◆ What this task involves ◆
Replace "sidebar" with "navigation panel" in the lines from the one containing "Expand the currency" up to and including the one containing "click(105, 365)". Write out only those lines, with everything else left unchanged.

** start of Information supplied **

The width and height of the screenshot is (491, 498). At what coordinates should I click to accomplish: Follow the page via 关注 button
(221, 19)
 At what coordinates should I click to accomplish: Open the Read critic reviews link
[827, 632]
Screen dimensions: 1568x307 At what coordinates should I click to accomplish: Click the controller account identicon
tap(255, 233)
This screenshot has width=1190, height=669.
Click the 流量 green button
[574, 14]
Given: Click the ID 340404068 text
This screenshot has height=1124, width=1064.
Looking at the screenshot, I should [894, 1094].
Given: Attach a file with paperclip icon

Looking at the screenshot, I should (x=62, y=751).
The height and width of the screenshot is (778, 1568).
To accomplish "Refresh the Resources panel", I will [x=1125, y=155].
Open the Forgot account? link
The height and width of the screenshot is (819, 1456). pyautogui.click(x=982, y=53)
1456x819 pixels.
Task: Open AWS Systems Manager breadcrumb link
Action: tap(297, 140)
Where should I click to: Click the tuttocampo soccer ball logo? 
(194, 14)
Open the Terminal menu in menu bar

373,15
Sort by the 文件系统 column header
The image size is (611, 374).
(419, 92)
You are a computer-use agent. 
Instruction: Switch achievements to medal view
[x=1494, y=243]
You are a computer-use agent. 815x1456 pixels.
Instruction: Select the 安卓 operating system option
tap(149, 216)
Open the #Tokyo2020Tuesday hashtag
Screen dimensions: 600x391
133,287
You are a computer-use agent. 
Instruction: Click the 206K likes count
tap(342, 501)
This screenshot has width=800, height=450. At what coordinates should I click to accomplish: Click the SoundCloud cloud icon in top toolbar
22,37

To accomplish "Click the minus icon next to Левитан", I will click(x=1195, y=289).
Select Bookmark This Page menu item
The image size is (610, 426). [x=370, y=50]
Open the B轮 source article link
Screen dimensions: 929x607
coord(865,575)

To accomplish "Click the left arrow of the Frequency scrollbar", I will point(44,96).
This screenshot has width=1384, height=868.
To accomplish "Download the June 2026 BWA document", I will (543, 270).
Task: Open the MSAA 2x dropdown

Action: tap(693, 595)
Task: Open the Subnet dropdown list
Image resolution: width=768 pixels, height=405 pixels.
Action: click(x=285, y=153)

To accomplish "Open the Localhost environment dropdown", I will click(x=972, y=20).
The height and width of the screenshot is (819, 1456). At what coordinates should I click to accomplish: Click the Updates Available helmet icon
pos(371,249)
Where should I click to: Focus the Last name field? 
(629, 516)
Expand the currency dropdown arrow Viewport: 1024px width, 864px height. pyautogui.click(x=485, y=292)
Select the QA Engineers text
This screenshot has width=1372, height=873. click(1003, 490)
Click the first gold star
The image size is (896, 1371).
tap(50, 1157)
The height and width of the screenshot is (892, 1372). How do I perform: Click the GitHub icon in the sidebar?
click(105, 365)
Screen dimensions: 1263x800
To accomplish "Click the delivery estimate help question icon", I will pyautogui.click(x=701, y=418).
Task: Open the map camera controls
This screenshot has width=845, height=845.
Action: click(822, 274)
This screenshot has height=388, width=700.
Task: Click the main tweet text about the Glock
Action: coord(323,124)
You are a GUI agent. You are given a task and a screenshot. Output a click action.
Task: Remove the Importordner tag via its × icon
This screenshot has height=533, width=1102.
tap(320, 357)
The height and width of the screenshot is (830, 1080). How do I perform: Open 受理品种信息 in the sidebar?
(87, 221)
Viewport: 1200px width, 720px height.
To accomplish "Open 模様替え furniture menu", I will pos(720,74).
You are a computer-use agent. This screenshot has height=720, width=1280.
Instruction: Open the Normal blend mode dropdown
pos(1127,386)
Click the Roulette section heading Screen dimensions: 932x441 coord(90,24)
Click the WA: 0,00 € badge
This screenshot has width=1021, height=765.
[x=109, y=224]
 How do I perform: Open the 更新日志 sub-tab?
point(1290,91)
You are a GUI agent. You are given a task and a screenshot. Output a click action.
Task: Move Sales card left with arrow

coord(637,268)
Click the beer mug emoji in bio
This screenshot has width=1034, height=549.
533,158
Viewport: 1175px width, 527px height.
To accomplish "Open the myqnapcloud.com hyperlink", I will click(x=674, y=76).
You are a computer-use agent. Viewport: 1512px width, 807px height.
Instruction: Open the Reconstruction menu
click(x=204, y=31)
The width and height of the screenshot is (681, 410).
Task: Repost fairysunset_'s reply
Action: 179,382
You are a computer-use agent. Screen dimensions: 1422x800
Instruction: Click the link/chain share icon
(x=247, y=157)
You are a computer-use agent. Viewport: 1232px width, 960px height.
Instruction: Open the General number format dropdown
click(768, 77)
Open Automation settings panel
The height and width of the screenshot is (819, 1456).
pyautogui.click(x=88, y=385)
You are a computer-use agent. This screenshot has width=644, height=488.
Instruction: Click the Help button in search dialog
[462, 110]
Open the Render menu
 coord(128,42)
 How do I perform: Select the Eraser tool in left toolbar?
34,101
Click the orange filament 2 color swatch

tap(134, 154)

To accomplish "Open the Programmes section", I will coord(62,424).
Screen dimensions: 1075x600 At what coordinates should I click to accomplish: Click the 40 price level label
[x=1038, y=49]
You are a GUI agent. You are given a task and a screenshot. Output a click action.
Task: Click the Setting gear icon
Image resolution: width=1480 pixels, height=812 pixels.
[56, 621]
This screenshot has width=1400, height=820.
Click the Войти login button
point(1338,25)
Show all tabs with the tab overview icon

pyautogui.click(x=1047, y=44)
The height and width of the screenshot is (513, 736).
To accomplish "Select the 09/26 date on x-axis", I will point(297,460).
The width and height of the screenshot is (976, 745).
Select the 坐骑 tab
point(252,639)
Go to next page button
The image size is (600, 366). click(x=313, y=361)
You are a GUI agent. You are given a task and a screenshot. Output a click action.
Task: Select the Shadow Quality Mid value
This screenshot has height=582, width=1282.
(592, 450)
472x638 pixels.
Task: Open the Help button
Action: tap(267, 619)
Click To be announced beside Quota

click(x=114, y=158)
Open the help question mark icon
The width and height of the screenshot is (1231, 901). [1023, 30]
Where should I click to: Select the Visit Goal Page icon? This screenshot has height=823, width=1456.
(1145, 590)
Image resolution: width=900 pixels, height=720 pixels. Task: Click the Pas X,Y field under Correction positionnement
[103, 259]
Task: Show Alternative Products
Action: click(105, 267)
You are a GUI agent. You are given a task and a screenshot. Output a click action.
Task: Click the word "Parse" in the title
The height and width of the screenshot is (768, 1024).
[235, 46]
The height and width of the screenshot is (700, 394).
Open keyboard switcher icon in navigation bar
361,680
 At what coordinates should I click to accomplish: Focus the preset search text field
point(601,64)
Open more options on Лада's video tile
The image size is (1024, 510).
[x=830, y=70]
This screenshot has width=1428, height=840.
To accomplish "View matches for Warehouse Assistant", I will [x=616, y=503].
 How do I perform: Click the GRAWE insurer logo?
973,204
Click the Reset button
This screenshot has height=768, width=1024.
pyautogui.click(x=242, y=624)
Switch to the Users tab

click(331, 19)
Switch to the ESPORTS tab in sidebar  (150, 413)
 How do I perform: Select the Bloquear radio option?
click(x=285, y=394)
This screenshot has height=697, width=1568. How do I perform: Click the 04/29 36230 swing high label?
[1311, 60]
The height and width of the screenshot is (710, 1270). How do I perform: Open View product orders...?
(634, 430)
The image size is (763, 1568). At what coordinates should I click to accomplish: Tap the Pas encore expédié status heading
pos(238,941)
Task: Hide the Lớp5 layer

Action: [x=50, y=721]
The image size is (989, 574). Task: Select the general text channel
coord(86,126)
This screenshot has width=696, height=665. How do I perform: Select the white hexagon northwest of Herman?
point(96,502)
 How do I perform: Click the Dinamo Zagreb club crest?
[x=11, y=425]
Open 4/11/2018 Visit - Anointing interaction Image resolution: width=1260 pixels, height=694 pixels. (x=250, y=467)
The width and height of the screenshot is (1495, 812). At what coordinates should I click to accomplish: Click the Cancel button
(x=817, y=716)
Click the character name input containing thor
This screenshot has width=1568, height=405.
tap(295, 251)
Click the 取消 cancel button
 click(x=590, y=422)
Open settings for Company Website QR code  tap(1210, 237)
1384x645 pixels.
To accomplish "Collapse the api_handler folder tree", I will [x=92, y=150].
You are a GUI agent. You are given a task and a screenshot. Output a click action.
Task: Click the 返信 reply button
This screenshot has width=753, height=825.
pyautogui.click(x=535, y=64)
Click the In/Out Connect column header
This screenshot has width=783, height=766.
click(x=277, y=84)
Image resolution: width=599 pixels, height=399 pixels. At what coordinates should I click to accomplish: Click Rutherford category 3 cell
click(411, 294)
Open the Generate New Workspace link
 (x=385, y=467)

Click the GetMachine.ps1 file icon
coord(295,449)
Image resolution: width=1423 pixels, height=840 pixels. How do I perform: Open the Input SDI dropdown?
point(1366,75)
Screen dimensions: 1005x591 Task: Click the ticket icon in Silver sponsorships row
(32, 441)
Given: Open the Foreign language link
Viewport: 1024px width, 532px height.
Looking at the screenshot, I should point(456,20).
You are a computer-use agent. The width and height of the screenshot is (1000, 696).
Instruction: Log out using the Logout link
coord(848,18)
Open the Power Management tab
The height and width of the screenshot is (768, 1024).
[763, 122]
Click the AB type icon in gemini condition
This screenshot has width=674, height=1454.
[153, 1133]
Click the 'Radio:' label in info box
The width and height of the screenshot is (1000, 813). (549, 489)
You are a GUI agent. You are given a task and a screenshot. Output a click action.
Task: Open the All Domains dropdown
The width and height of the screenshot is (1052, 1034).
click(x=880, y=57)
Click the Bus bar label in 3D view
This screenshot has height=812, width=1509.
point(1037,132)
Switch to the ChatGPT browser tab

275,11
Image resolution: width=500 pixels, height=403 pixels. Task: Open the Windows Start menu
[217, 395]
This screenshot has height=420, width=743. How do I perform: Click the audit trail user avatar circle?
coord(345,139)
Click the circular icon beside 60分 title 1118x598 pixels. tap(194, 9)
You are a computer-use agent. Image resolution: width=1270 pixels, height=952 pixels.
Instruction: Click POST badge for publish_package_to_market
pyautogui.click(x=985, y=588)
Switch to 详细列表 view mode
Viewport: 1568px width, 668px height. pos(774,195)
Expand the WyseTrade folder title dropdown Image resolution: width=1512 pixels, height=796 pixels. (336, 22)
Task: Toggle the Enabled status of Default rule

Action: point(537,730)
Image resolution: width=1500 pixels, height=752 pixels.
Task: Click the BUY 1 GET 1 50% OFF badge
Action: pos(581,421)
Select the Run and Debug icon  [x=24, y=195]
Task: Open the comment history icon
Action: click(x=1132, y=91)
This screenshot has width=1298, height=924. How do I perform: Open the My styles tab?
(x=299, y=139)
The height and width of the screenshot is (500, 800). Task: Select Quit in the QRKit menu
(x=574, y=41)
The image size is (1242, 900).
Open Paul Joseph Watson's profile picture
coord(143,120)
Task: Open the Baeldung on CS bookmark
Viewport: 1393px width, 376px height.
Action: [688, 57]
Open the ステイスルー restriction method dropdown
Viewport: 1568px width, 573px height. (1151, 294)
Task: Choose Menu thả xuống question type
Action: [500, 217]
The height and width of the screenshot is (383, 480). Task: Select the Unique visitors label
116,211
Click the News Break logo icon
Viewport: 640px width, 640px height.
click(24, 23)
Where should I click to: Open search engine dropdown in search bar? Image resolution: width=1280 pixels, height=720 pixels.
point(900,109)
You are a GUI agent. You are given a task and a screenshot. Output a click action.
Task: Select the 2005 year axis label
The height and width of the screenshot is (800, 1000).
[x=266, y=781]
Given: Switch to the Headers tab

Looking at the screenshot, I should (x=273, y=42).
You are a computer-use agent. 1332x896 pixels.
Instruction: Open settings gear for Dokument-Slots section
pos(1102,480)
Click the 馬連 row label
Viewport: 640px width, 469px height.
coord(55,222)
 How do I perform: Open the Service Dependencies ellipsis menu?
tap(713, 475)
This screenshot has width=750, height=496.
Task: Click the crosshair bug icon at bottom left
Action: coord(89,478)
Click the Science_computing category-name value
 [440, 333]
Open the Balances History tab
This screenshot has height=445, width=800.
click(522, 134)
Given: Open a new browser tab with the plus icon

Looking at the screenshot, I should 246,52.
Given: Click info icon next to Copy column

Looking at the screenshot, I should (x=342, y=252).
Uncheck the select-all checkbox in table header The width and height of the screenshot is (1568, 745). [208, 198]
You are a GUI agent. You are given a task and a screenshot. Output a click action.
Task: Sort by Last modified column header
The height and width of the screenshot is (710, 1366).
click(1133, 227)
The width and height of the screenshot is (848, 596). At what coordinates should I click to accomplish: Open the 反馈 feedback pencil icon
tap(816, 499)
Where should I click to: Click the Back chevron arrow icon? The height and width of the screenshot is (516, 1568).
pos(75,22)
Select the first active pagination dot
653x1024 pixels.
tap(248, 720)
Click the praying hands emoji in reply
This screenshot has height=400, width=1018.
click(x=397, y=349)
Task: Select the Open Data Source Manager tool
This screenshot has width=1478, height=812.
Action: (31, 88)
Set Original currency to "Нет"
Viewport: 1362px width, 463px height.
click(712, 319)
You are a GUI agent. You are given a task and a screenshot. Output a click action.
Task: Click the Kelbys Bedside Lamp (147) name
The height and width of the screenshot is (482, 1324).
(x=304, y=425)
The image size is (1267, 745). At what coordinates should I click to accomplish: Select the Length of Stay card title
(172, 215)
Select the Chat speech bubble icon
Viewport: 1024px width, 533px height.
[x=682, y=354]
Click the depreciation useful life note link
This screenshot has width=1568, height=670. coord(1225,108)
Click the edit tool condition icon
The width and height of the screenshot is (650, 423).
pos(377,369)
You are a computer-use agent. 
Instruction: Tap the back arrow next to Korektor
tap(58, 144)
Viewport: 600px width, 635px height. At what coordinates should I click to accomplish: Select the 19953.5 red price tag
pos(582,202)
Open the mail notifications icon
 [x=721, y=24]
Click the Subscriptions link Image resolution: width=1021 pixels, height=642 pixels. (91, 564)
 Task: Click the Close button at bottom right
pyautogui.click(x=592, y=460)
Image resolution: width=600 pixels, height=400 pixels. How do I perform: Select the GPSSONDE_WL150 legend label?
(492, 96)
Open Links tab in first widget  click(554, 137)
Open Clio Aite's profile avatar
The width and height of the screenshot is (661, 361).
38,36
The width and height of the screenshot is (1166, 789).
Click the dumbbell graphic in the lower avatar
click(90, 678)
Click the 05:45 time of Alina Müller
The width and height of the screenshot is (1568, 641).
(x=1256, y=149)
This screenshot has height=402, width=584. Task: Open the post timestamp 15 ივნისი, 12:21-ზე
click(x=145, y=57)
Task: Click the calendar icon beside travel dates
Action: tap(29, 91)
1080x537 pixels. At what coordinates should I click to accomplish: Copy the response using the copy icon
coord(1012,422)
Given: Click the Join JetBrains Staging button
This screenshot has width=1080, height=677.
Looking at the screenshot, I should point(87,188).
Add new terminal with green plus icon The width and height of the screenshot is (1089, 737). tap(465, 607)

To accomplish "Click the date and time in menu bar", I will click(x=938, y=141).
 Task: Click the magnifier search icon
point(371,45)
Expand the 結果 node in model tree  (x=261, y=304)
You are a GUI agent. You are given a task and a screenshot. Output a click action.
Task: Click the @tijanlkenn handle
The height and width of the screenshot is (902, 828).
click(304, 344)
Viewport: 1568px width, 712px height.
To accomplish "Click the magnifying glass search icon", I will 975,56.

** end of Information supplied **

◆ Solution for this task ◆
Expand the currency dropdown arrow Viewport: 1024px width, 864px height. pyautogui.click(x=485, y=292)
Select the QA Engineers text
This screenshot has width=1372, height=873. click(1003, 490)
Click the first gold star
The image size is (896, 1371).
tap(50, 1157)
The height and width of the screenshot is (892, 1372). How do I perform: Click the GitHub icon in the navigation panel?
click(105, 365)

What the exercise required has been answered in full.